Text passage Block Start
Where in the foregoing description, integers or elements are mentioned which have known, obvious or foreseeable equivalents, then such equivalents are herein incorporated as if individually set forth. Reference should be made to the claims for determining the true scope of the present disclosure, which should be construed so as to encompass any such equivalents. It will also be appreciated by the reader that integers or features of the present disclosure that are described as preferable, advantageous, convenient or the like are optional and do not limit the scope of the independent claims. Moreover, it is to be understood that such optional integers or features, whilst of possible benefit in some embodiments of the present disclosure, may not be desirable, and may therefore be absent, in other embodiments.

Claims

1. A vacuum cleaner comprising:

a vacuum motor;

a first sensor configured to generate first sensor signals based on sensed motion and orientation of the vacuum cleaner;

a cleaner head comprising an agitator;

one or more diagnostic sensors configured to generate second sensor signals based on sensed parameters of the cleaner head; and

a controller configured to:

process the generated first and second sensor signals to determine a type of surface on which the vacuum cleaner is being operated; and

control the power of the vacuum motor in dependence on the determined type of surface.

2. The vacuum cleaner of claim 2, wherein the first sensor comprises an inertial measurement unit, IMU.
Text passage Block End
Problem A => Edit the patent passage starting at "Where in the" and ending at "in other embodiments.", changing "integers" to "components".
Problem B => Resume the patent passage on the vacuum cleaner, writing on from its last sentence.
The lines after the patent passage come from a different source.
Excerpted records Block Start
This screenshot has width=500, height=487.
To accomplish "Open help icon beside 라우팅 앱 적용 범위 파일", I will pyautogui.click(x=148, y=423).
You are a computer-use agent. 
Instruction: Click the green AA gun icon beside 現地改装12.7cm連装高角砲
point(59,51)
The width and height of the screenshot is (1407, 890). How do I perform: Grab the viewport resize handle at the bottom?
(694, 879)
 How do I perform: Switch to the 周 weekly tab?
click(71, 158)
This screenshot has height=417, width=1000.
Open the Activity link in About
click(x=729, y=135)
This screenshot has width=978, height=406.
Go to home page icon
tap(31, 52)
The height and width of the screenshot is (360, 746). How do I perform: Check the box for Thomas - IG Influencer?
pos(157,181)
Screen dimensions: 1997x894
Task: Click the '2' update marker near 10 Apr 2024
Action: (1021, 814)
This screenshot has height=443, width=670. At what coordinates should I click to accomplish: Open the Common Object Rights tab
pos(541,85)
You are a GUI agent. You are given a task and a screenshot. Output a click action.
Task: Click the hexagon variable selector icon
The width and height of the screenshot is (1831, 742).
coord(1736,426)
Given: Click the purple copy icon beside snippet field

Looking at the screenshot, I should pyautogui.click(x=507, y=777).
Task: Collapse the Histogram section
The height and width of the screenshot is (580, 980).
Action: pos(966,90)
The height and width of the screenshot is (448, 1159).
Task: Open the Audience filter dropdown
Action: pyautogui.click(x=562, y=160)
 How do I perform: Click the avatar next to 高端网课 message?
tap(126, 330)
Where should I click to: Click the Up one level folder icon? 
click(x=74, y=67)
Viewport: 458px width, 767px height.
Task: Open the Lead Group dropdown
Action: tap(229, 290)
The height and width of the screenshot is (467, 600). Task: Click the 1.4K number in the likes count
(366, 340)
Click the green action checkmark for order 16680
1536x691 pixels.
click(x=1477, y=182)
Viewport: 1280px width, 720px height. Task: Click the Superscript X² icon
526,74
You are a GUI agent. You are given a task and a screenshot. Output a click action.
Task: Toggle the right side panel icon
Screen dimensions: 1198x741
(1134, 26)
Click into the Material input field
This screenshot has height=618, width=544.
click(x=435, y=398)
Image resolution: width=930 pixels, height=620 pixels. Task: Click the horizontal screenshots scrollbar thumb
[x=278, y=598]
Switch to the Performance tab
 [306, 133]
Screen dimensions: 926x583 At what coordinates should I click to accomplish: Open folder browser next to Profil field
Excerpted records Block End
Your response A =>
Where in the foregoing description, components or elements are mentioned which have known, obvious or foreseeable equivalents, then such equivalents are herein incorporated as if individually set forth. Reference should be made to the claims for determining the true scope of the present disclosure, which should be construed so as to encompass any such equivalents. It will also be appreciated by the reader that components or features of the present disclosure that are described as preferable, advantageous, convenient or the like are optional and do not limit the scope of the independent claims. Moreover, it is to be understood that such optional components or features, whilst of possible benefit in some embodiments of the present disclosure, may not be desirable, and may therefore be absent, in other embodiments.

Your response B =>
3. The vacuum cleaner of claim 1,

wherein the cleaner head further comprises an agitator motor arranged to rotate the agitator, and

wherein the sensed parameters of the cleaner head comprise the agitator motor current.

4. The vacuum cleaner of claim 3, wherein the controller is configured to control the power of the agitator motor in dependence on the determined type of surface.

5. The vacuum cleaner of claim 1, wherein the sensed parameters of the cleaner head comprise the pressure applied to the cleaner head.

6. The vacuum cleaner of claim 1, wherein the controller is configured to process the generated first and second sensor signals using a surface type model defining a mapping between generated sensor signals and surface types to determine the type of surface on which the vacuum cleaner is being operated.

7. The vacuum cleaner of claim 6, wherein the surface type model comprises a plurality of clusters, each cluster corresponding to a respective type of surface.

8. The vacuum cleaner of claim 6, wherein the surface types defined in the surface type model comprise two or more different types of carpet, and hard floor.

9. The vacuum cleaner of claim 8, wherein the surface types defined in the surface type model comprise at least four different types of carpet.

10. The vacuum cleaner of claim 9, wherein the four different types of carpet comprise:

plush carpet;

multi-level loop carpet;

level loop carpet; and

deep pile carpet.

11. A method of operating a vacuum cleaner comprising:

generating first sensor signals based on sensed motion and orientation of the vacuum cleaner;

generating second sensor signals based on sensed parameters of a cleaner head comprising an agitator;

processing the generated first and second sensor signals to determine a type of surface on which the vacuum cleaner is being operated; and

controlling the power of the vacuum motor in dependence on the determined type of surface.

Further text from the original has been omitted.